== Description of the task ==
The lines needed are those below that contain the word "will"; copy each one.

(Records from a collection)
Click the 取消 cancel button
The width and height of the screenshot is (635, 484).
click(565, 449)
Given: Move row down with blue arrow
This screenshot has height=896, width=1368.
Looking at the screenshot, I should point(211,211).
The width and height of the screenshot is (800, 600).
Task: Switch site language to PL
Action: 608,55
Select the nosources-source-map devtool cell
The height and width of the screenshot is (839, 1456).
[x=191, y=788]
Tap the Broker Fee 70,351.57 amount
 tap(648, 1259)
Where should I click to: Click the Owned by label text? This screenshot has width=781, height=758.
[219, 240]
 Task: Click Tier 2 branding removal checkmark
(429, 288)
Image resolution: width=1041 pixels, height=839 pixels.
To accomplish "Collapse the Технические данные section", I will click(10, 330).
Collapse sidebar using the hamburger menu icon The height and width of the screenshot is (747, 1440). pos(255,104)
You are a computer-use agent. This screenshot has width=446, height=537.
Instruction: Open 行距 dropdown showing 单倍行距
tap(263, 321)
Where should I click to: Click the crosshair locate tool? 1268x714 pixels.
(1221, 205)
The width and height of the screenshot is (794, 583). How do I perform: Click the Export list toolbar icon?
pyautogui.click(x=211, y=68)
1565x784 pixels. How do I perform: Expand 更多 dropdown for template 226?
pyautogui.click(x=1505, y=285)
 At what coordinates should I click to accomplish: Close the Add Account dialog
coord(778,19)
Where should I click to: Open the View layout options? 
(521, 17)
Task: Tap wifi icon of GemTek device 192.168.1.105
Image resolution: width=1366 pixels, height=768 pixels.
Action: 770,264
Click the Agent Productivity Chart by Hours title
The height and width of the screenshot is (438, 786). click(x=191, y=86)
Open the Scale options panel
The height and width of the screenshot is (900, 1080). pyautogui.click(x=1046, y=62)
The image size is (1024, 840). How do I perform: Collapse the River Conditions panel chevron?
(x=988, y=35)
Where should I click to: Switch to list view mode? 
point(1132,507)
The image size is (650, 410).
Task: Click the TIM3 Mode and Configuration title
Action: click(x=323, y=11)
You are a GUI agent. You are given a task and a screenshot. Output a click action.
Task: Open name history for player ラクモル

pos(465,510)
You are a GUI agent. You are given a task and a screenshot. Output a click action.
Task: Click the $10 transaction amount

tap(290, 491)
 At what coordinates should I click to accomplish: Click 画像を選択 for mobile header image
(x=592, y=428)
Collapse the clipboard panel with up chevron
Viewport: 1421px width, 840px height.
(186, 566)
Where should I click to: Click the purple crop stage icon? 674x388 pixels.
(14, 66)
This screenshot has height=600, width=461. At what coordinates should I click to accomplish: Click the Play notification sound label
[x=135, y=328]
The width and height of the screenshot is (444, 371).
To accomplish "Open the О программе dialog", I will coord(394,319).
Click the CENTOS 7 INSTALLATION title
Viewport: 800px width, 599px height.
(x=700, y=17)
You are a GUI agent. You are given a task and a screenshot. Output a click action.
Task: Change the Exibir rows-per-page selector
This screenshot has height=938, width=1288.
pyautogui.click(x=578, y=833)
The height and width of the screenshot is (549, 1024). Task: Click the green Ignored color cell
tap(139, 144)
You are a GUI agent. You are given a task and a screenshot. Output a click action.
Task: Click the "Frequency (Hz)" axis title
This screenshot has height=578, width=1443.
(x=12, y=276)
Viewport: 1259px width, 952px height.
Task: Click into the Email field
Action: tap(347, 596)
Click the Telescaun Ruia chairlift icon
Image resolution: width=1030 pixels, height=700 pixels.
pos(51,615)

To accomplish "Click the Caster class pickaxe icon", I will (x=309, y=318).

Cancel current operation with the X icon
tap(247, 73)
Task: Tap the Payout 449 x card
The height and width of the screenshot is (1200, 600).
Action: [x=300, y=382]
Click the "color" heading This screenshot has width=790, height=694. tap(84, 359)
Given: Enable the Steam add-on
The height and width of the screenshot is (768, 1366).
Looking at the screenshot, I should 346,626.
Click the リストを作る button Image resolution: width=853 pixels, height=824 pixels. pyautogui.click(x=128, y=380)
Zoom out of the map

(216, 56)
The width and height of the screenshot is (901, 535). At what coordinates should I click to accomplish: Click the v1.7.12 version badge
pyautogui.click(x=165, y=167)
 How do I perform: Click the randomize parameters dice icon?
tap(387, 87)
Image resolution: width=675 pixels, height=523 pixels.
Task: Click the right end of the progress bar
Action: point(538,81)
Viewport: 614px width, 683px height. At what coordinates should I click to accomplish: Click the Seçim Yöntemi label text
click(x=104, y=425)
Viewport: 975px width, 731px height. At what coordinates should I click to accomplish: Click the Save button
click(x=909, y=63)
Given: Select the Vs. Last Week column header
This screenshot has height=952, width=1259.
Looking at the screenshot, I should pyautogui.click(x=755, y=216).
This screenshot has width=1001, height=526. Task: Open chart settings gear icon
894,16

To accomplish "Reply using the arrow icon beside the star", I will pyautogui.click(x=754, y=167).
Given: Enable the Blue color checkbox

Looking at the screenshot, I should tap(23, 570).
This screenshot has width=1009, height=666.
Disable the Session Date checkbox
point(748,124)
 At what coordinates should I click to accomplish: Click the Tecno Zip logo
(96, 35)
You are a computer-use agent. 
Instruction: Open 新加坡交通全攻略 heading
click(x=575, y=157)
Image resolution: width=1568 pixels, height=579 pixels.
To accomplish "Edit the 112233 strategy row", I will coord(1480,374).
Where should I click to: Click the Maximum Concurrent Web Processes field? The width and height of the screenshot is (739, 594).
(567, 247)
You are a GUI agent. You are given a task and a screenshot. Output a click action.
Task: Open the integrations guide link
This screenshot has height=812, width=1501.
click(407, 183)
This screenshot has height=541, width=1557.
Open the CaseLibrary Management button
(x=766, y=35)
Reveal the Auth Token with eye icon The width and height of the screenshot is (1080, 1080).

== Expected answer ==
To accomplish "Collapse the Технические данные section", I will click(10, 330).
To accomplish "Open the О программе dialog", I will coord(394,319).
To accomplish "Click the Caster class pickaxe icon", I will (x=309, y=318).
To accomplish "Reply using the arrow icon beside the star", I will pyautogui.click(x=754, y=167).
To accomplish "Edit the 112233 strategy row", I will coord(1480,374).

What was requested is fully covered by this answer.